The name of James Baily Jones, 27, convicted in March 2007 of molesting a preschool girl, is not available to the public when inquiring online of sex offenders who might be living in their neighborhoods. Jones took a plea for a five-year suspended sentence plus five years probation for touching a girl inappropriately. His entered an "Alford Plea," meaning he maintained his innocence while admitting the state might succeed if they took the case to trial. His sentence further banned him from unsupervised contact with any child under 17, ordered him to take counseling, and required him to register as a sex offender for ten years.

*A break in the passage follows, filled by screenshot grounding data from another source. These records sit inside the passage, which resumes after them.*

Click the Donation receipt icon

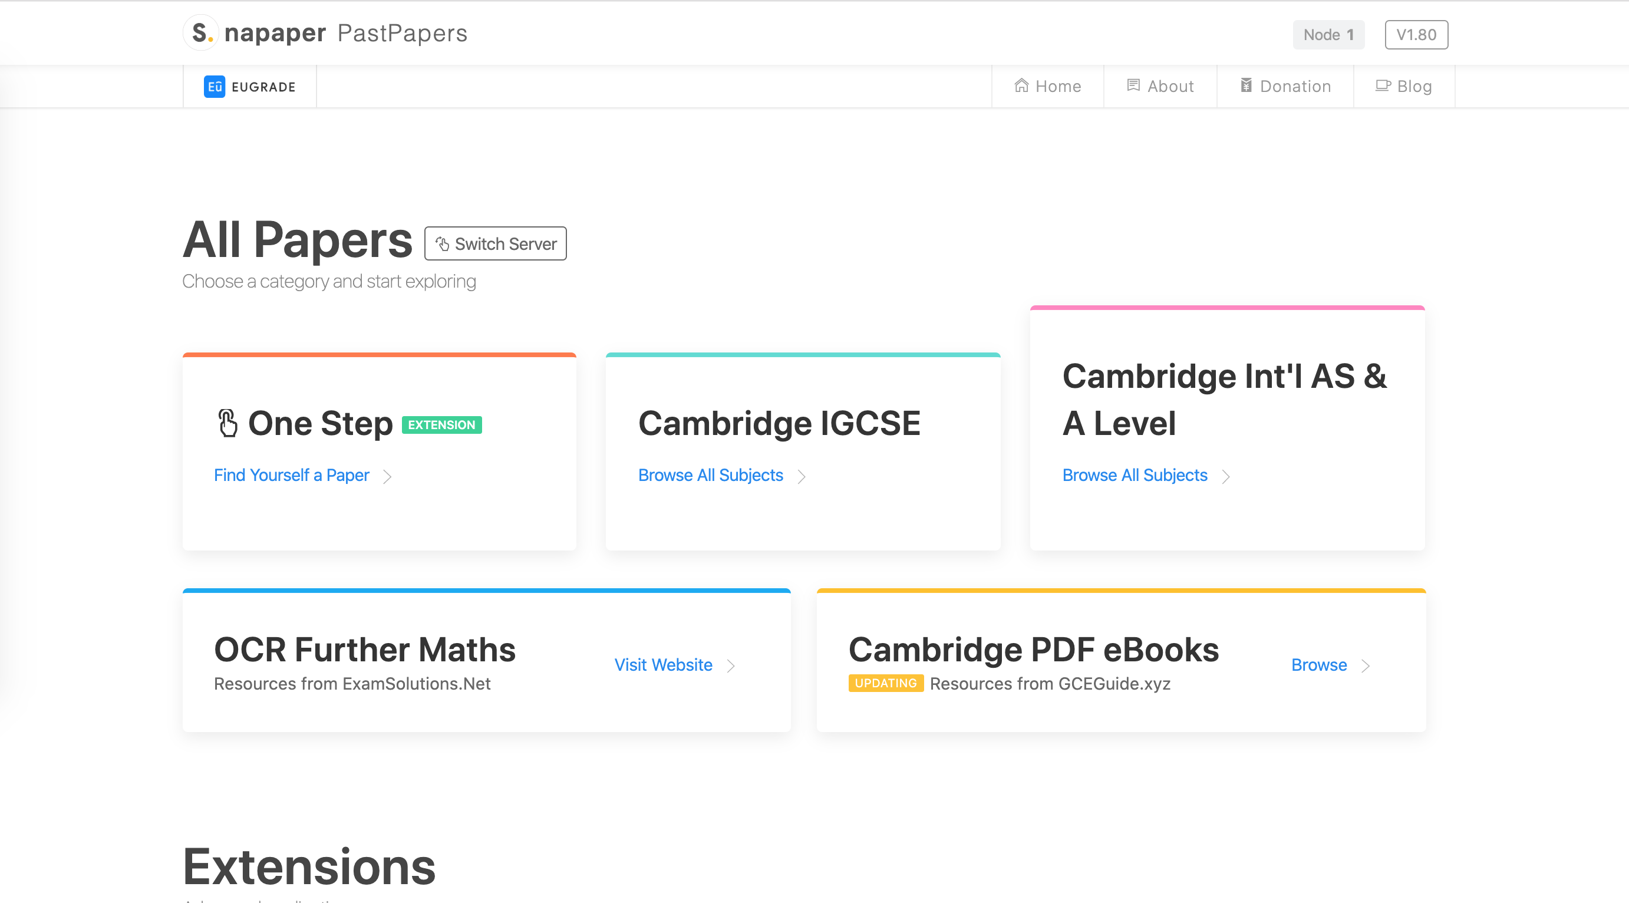click(1246, 86)
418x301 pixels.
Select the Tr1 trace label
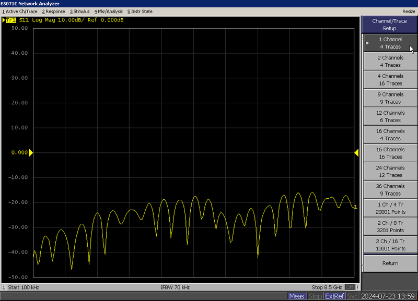[10, 20]
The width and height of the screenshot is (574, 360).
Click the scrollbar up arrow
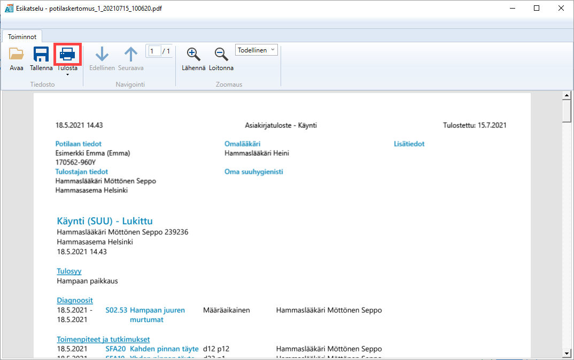567,96
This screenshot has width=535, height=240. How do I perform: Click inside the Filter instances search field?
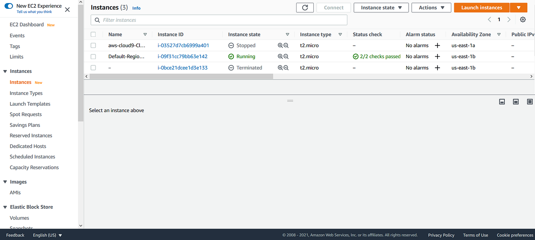(x=219, y=20)
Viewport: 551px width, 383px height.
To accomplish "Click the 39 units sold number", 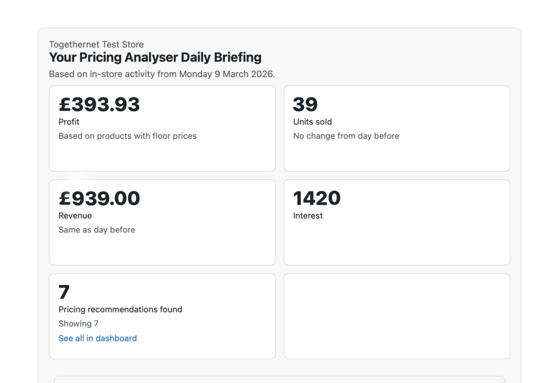I will (305, 104).
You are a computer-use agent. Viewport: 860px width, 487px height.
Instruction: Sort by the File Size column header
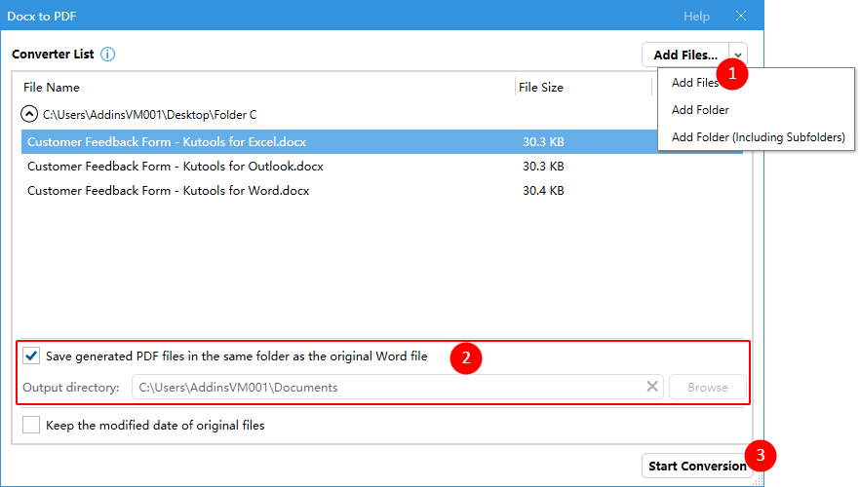click(540, 87)
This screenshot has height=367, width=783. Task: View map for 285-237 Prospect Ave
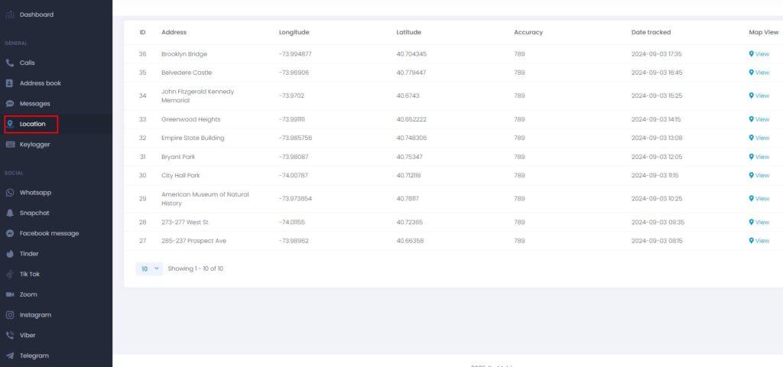click(x=762, y=241)
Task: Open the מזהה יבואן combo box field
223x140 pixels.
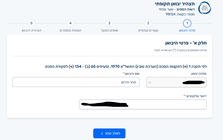Action: click(x=176, y=82)
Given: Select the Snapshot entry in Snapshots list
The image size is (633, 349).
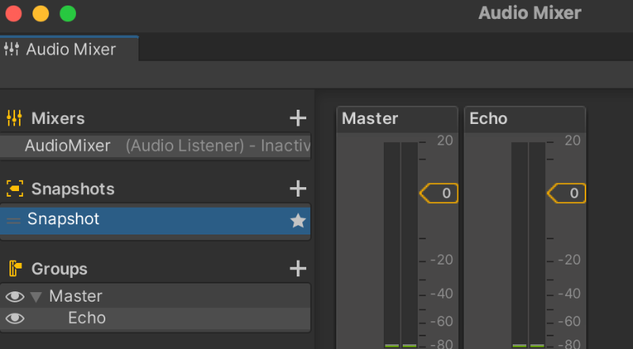Looking at the screenshot, I should [x=63, y=220].
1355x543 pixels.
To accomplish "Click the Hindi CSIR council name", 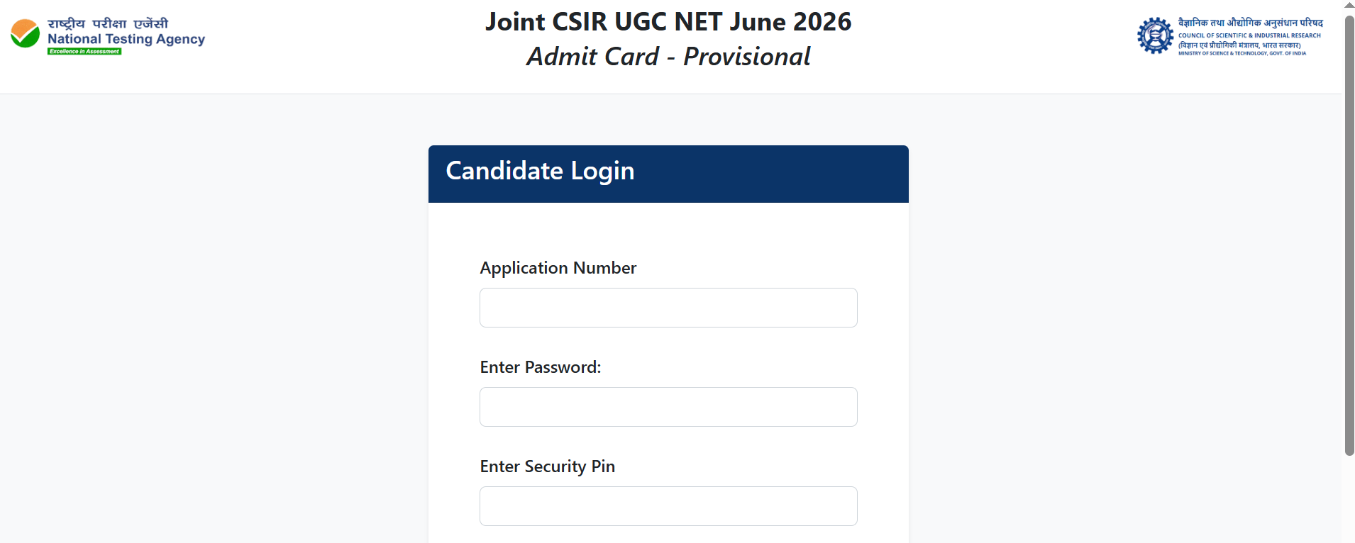I will click(1250, 23).
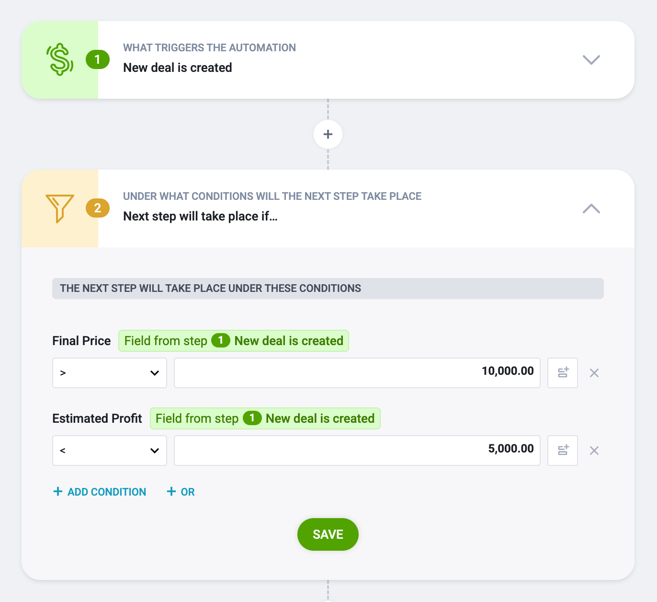Click the ADD CONDITION link
The width and height of the screenshot is (657, 602).
tap(100, 492)
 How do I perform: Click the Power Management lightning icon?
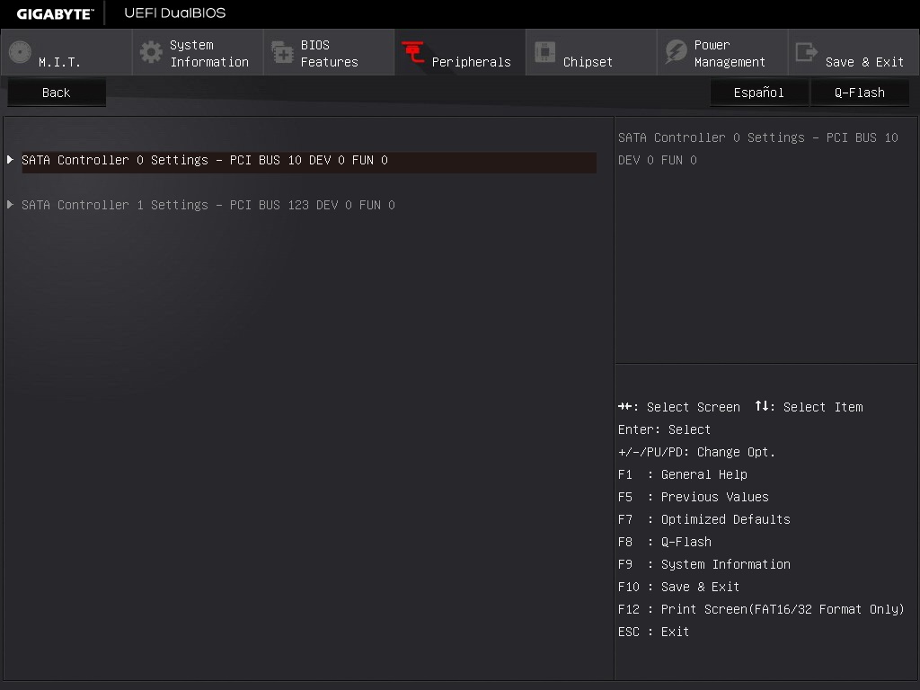[x=676, y=52]
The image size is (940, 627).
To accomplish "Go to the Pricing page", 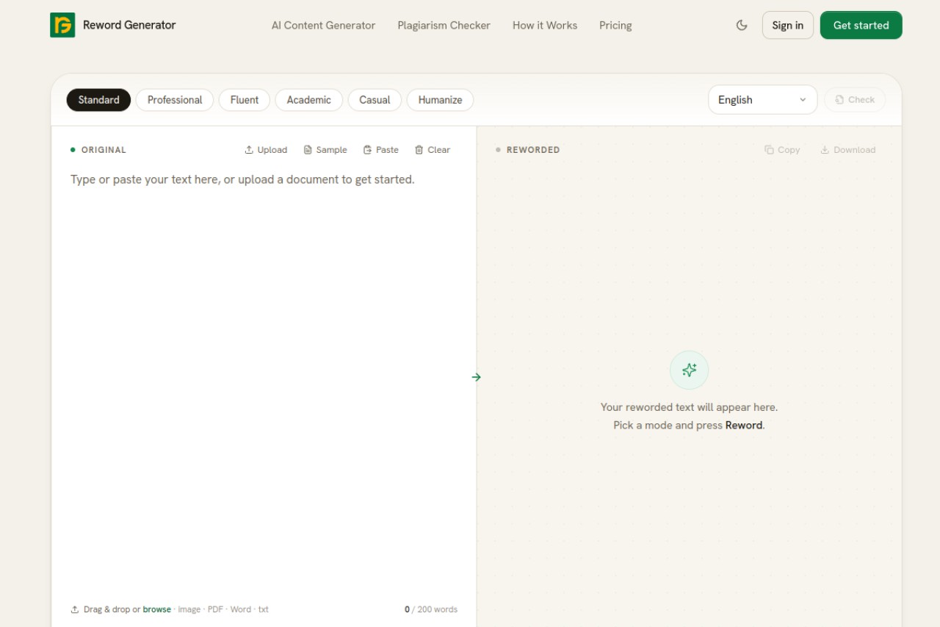I will click(615, 25).
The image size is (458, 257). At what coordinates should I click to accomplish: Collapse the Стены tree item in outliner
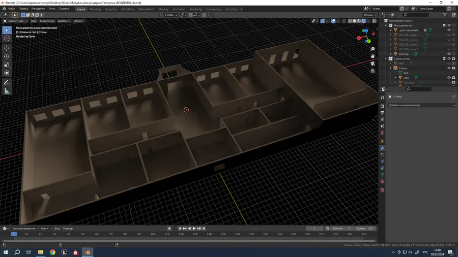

However, Jones was shielded from public registry by a rare Section 54-255 court order, the purpose of which is supposedly to protect the identity of the victim. (Additionally, in any such case, the court must find that public dissemination is not necessary for public safety.)
Bolton, Connecticut state Representative Pamela Sawyer confessed she was unaware of and shocked by this statute, calling it "chilling." Bolton's prosecutor Elizabeth Learning defended the statute as providing for plea-based convictions where, as here, the victim wanted nothing to do with a public trial. Thus, without Section 54-255, some sex offenders might get off scott-free when the prosecution's case could not proceed without painful victim testimony and cross-examination. In another case, Leaming noted, a daughter raped by her father did not want to hurt him further, and the combination of an Alford Plea plus non-public registry was the best the state could do.
Section 54-255 was adopted by the Connecticut Legislature in 1999 to protect victims' constitutional privacy rights. It has only been applied in 30 of sex offender cases since. Yet, public outcry is now changing things.
Connecticut's Judicial Department will soon put all criminal conviction records on line. The posted dispositions and narratives there will give the public insight into virtually all crimes. However, courts sometimes "seal" case records. Sawyer opined that the hidden registry "pales in comparison to that." Ultimately, hiding the identity of a sex offender might well relate to how good a lawyer one can afford.